The Rappahannock River is named after a Native American Tribe of the same name. The source of the Rappahannock River is close to Chester Gap in the Blue Ridge Mountains and very near Front Royal Virginia. As the river leaves the mountains eastward, it runs nearly the entire northern part of the state before turning south and emptying into the Chesapeake Bay just south of the Potomac River, defining the southern edge of the middle “neck” in southeast Virginia.
The Rappahannock Cavalry was sometimes called, “The Old Guard”, officially known as Co. B of the Virginia 6th Cavalry.
The Va. 6th Cavalry was organized in November of 1861. The unit played an important role in the final action of the battle of Front Royal on May 23rd 1862. The federal army was retreating up the Winchester Turnpike, Stonewall Jackson shouted to the Commander of the 6th Cavalry, Thomas S. Flournoy, “ They have two pieces of artillery, go and take them!!”
Flournoy closed in north of Cedarville. The Union captian leading the retreat, George Smith, recorded that , “ A wild shout was heard and the rebel cavalry came crashing into our lines, cutting right and left, showing no quarter while displaying a black flag with a red sun!”.
The Commander of the Rappahannock Cavalry, Daniel A Grimsley, led the attack.
Flournoy reported to Richmond that “ Co.
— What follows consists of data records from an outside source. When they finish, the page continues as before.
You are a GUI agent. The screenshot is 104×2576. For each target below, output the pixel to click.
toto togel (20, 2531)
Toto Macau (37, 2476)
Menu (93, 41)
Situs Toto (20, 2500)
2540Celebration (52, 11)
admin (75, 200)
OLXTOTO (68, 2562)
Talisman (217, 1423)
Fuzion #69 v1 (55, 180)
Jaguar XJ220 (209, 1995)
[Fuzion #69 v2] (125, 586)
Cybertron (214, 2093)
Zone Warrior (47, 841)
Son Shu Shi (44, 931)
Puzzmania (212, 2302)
B was the first upon the retreating invaders and charged most gallantly into their line, breaking them and throwing them into confusion”.
When it later became known that The Rappahannock cavalry’s dark blue flag was interpreted as a black flag of , “no surrender” it was retired, having only been flown in the battle of Front Royal.
Only 3 men surrendered at Appomattox as the majority of the Cavalry cut through the federal lines and later disbanded.